Una notte di ordinaria sofferenza umana, di riflessione sulla fragilità, fisica e emotiva. Vite frenetiche, di corsa, impegnate tra lavoro, figli, vita. Quella vita che sembra a volte eterna e intaccabile ma poi ti ritrovi a far conto con il tuo essere effimero, la tua terminabilità. Il dolore mette l'individuo di fronte alla sua fisicità limitata e non appena manda chiari segnali di pericolo lo rende così indifeso, umile, arrendevole. Mette la sua vita nelle mani di uno sconosciuto purché lo salvi. Si fa iniettare qualsiasi cosa (cit. infermiera killer), guarda con occhi supplichevoli, si annulla.
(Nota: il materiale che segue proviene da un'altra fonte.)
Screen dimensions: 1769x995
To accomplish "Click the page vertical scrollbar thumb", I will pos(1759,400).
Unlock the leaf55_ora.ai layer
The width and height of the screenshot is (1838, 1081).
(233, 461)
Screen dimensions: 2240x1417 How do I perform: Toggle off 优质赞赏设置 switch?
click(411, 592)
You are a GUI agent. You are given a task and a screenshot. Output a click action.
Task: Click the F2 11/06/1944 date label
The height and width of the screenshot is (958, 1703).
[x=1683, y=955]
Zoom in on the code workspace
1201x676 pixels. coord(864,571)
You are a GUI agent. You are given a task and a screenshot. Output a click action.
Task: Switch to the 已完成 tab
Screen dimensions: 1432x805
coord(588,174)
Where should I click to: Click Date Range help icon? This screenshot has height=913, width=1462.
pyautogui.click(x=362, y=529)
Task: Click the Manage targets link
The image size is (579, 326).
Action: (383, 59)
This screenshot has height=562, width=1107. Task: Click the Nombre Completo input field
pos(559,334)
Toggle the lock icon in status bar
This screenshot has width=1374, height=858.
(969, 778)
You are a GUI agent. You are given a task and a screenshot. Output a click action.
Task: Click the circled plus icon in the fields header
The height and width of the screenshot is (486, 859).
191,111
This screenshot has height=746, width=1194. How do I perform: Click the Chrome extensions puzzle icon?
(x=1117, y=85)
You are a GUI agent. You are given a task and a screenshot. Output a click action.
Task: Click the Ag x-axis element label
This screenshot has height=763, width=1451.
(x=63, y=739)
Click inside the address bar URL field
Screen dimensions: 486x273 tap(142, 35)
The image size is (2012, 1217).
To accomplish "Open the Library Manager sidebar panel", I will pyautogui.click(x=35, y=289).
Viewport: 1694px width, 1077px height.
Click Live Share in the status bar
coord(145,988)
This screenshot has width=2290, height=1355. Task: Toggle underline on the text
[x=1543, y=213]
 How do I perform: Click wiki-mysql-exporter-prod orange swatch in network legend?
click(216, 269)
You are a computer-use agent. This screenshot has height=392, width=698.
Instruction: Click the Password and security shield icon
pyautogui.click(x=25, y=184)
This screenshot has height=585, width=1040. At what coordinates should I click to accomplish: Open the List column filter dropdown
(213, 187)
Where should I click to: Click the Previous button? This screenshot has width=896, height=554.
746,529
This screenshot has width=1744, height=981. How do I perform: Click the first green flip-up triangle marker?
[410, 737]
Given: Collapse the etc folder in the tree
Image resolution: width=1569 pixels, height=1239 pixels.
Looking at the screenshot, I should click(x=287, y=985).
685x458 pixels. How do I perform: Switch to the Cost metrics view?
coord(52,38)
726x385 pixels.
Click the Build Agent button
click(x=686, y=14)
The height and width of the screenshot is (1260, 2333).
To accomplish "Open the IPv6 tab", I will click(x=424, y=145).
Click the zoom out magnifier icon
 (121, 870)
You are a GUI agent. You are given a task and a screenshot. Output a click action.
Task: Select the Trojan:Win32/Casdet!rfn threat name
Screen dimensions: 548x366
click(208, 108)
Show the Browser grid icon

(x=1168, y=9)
Cadono così i muri della dignità umana, uno insieme a tanti a lamentarsi, a chiedere aiuto, a sporcarsi dei propri liquidi, così come se ormai non contasse più niente, come anime di un girone dantesco afflitte dal medesimo dramma, la pena. Così in una notte, passata a osservare il significato, l'essenza dell'essere umano, in attesa che un tuo caro venga preso in osservazione, che tu con agitazione accompagni e vorresti inserito per non si sa quale presupposto in una corsia preferenziale di prontissimo soccorso, questa attesa si rende occasione di riflessione.
Ed ecco che tra individui silenziosi che sopportano con stoicismo la situazione, altri brandiscono il pugno in alto folli di una situazione disumana che chiede urgente attenzione sugli altri. Qualcuno ha perso per la demenza dell'età la consapevolezza delle cose e sdraiato su di una barella prende e osserva e poi cerca di capire cosa sia quella sacca di urina che un catetere gli porta via dalla vescica. La tocca, la esamina con l'occhio sbarrato, fino a spaccarla per la rabbia e a rovesciarne litri di contenuto giallo per terra. La puzza ti prende la gola, ma devi rimanere lì, ti giri dall'altra parte e vedi una giovane donna che tiene un sacchetto della spesa in mano, è mezzo pieno, ma è il suo vomito. Ha ingoiato un pezzo di carne nella sua tranquilla cena da immortale e questo è scivolato in trachea, è riuscita ed espellerlo non si sa come ma parte la sta ancora affogando. Tossisce di continuo, rantolando e vomita in continuazione.
Poi, dopo 4 ore di lager tocca a noi, vorresti far finta che tutto sia passato per dire al medico di poter tornare a casa ma non è così, il rilascio non è immediato anche se l'allarme è cessato e dettato più dalla paura che dalla malattia. Visite e esami e di nuovo attesa per il referto e alla fine il desiderato rilascio. Vedi persone entrate come moribonde che escono da quel portone sul mondo, sorridenti e con le loro gambe, erano i paurosi; poi vedi altri che non escono da quel portone ma dalla shock room e partono su carrelli per i reparti di ricovero, erano i veri malati. Poi vedi due angeli, sì, due infermiere amiche, e ti senti meglio, tracce di umanità si svegliano, allentano le tensioni, non sei più solo con la sofferenza dell'umanità ma ti accorgi di aver trovato un salvagente a cui aggrapparti in quel mare di relitti, è tanto in quei momenti e le ore trascorrono meglio.
Finalmente torni a casa, miracolato, scampato da quel non luogo avulso dal movimento quotidiano della vita, senza finestre, una scatola artificiale con luci abbaglianti di un bianco allucinante, puzzo, dolore, lamenti, paura. Capisci che sei un soffio d'aria nell'atmosfera terrestre. Capisci che dallo stare bene allo stare male può essere un attimo, capisci che il dolore è in agguato e prima o poi ti colpisce. Capisci che godere di ogni istante è una capacità da coltivare. Capisci che devi vivere e prendere tutto il bello che c'è, perché il brutto è lì che aspetta. Basta una notte al pronto soccorso per rendersene conto.